I have a friend who is often heard to say about her garden ‘if it was finished I’d keep on top of it’. Gardening is like housework or painting the Forth Bridge – although I believe they have actually stopped (finished?) painting that now.
- Removal men sob when they see my gardens
Being a transient-married-to-military gardener, I have worked my way through seven gardens and a balcony of pots in the last nineteen years.
The balcony of pots was a traumatic time for me – we had just been posted to Hampshire from Peterhead in Scotland … to a maisonette! Oh how I sulked. And to add extra sulk to my sulking we were put in the upstairs maisonette (no garden!) whilst those below us taunted me with the sound of their lawn mowers and of digging.
Across the busy A325, a road which cut through the married quarters patch, were the houses – with no one on top or below them and each with their own garden and small driveway. I would have to face those houses every time I stood at the kitchen sink to wash dishes – so cruel, why couldn’t I have a garden.
The trainee under-gardener decided he would have to apply to move us over to the houses-with-gardens side of the A325 for the good of his health and hearing. He is nothing if not wise!
Knowing this could take ‘for-ever’ even if at all – I set about putting pots on the balcony. Oh what fun we had lugging bags of compost up the two flights of stairs, a task which would continue for six-months.
- Tiny garden but bigger than a concrete balcony!
Notice arrived to say that we could move across to a house with a garden.
Oh so happy was I, even though that garden was the tiniest garden we have had in our nineteen years. But hey, it was so much larger than a pot on a balcony.
Our first garden, after we married (in 1993) and moved into quarters was at RAF St Athan, South Glamorgan. The garden was a delightful little 60s style square of lawn with thin strips of bedding edging it.
Being a plants-woman, I wanted to rip up the small lawn and fill it with tiny twisting paths and flowing planting.
The under-gardener went very pale and took a deep breath and said in a very calm controlled manner that has become his adopted style with all things gardening ‘you will only have to rip out everything and put it back to lawn when we are posted.’
What! Why? Surely someone, the next occupants, would welcome a ready-made garden. Not so. I now know, after all these years of transient gardening that I am a rare breed.
Posting to Scotland came within three years of me living with that sweet little lawn in RAF St Athan.
RAF Turnhouse, Edinburgh was the next stop, albeit a very brief 6-month tour as the unit was being closed down. No sooner had we unpacked the kettle and I had made plans for some gardening therapy when we were re-packed and on our way to RAF Buchan, Peterhead.

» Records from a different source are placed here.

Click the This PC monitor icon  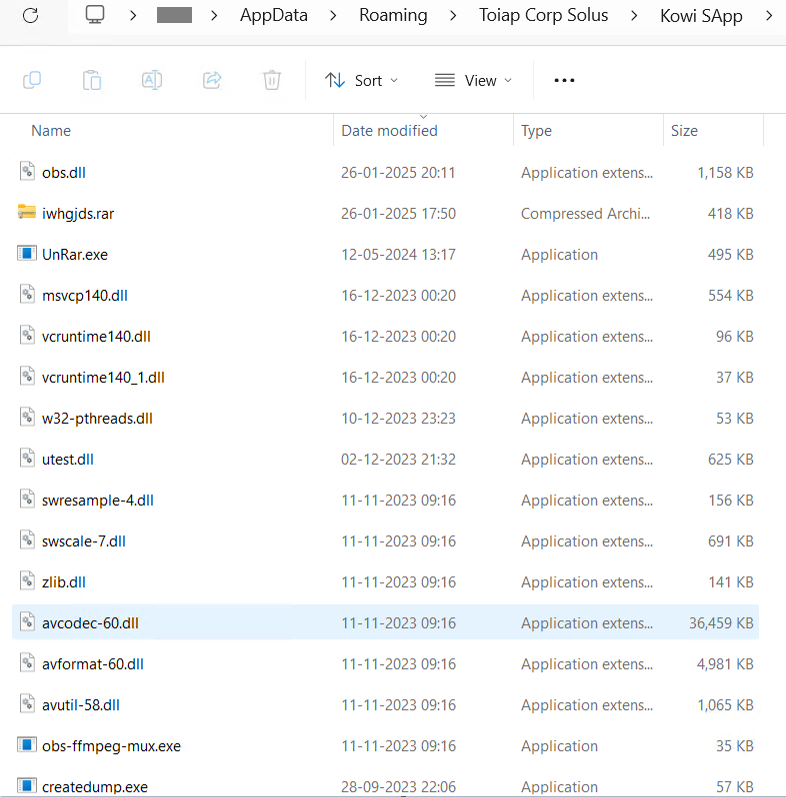click(95, 15)

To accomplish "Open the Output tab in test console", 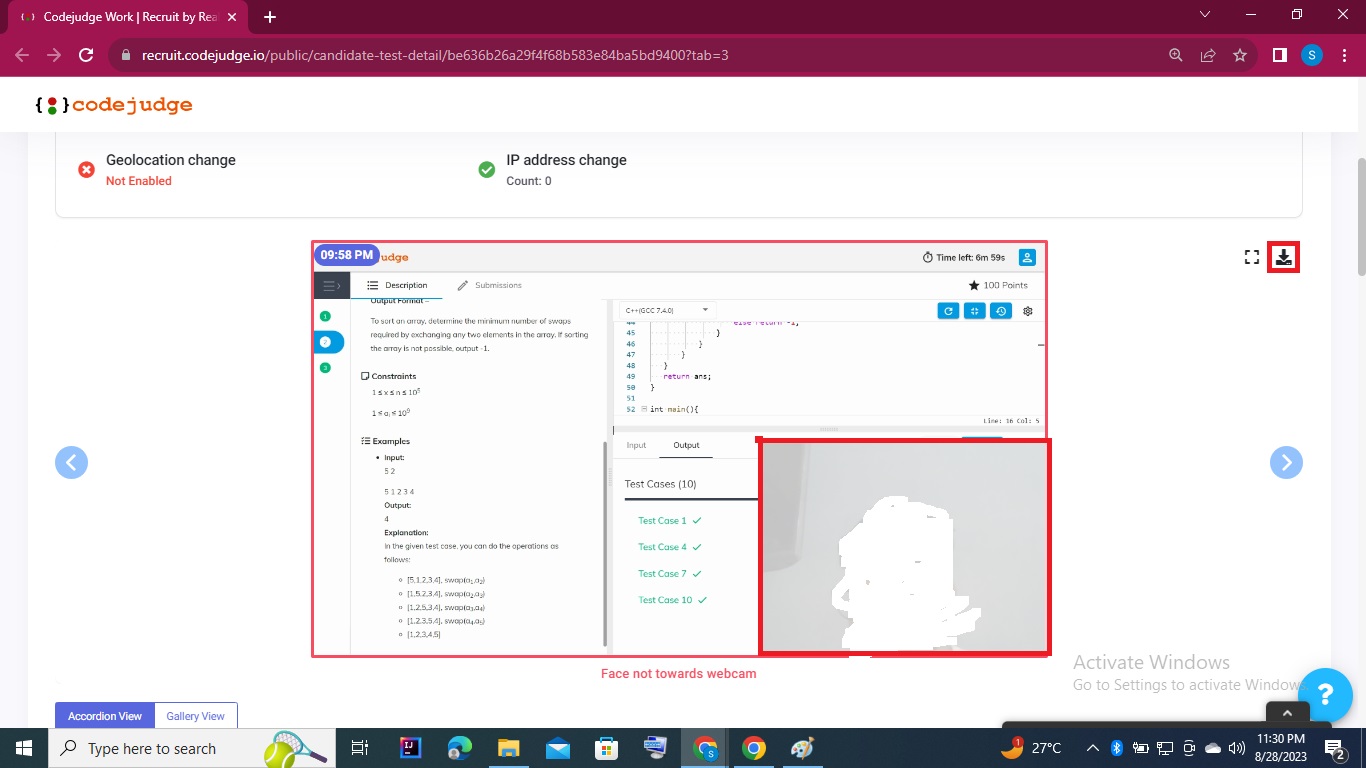I will point(685,445).
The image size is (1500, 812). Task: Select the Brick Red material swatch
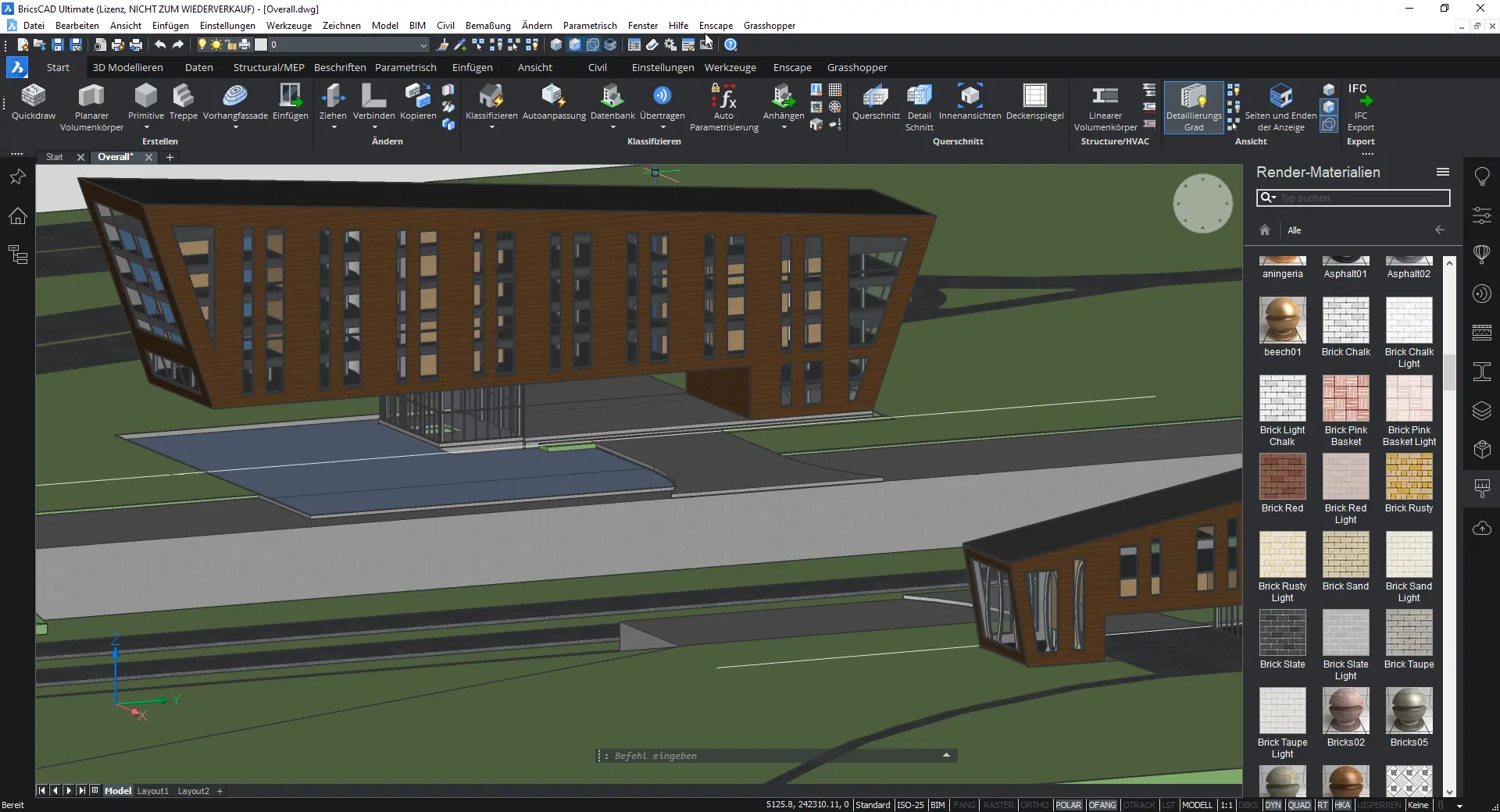click(x=1282, y=477)
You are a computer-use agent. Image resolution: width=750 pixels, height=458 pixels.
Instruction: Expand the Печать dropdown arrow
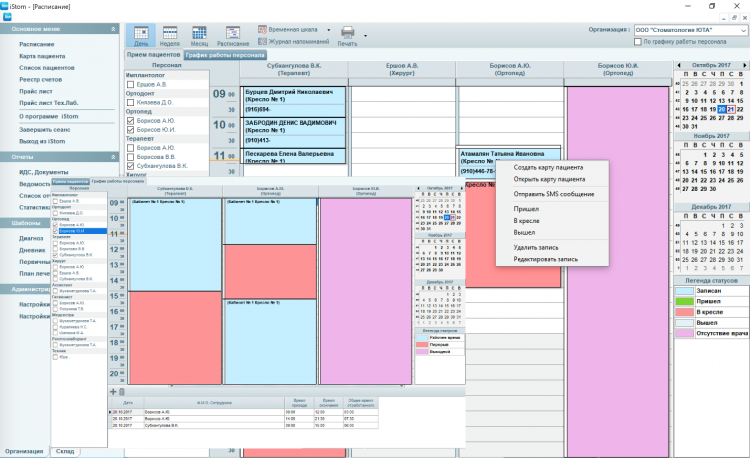(x=365, y=36)
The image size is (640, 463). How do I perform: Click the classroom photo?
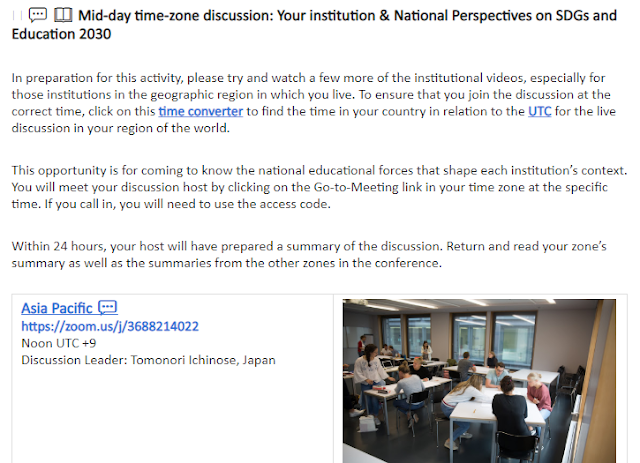(479, 381)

‘There are no trees on camp there, they tried planting some many years back but they kept blowing over’ he says. I had trouble imagining an RAF base without trees, but he was right – no trees!
Bleak is the word that could be used to describe the area, but I found it beautiful in a way that was so opposite from my beloved Cornwall that I left on marriage.
Our Peterhead quarter was stunning, two bathrooms and three toilets between two people!
The huge garden was lawn from edge-to-edge with not so much as a tiny border. The environment was very different to what I was used to so I needed to investigate what to grow – during which time my gardening consisted of nothing more taxing than grass cutting, albeit a three-hour session each time.
Having decided on how I was going to garden in that harsh environment – posting notification arrived … to Hampshire … to the ‘Balcony’ … so you can understand my sulking.
From a three-hour lawn cutting garden to a balcony - how cruel!
Unusually, we stayed at RAF Oakhanger, Hampshire for almost seven years – then it was on to RAF Northolt where the first patio-build began.
- Benson garden on arrival
‘You want me to do what?’ he said in even more horror than when I asked him, back in 1993, if I could rip out the lawn. ‘Yes, I want a patio area built please, I will help.’
The patio area was built then – yes – posting notice arrived and off we skipped to RAF Benson, Oxfordshire.
Oh no, no patio!
I could see him pale and his legs bend slightly, in his mind he was already carrying the sand and slabs (I helped!) through to the back garden.
The patio area was built, beds were dug and this time a greenhouse was concreted (RAF bases are notoriously windy!) into the ground.
- Benson garden looking more loved
‘We’re posted to RAF Henlow in a couple of months’ he said. ‘What about my greenhouse?’ I said. ‘I shall have to dig it out and make good’ he said calm as you like.
My non-gardening friends watch him in amazement, knowing that he too is not a gardener.
Our current garden at RAF Henlow had no patio on arrival, it now has a patio – I do hope all the occupants that follow me are pleased with all the beds, borders and patios I have left in my trail.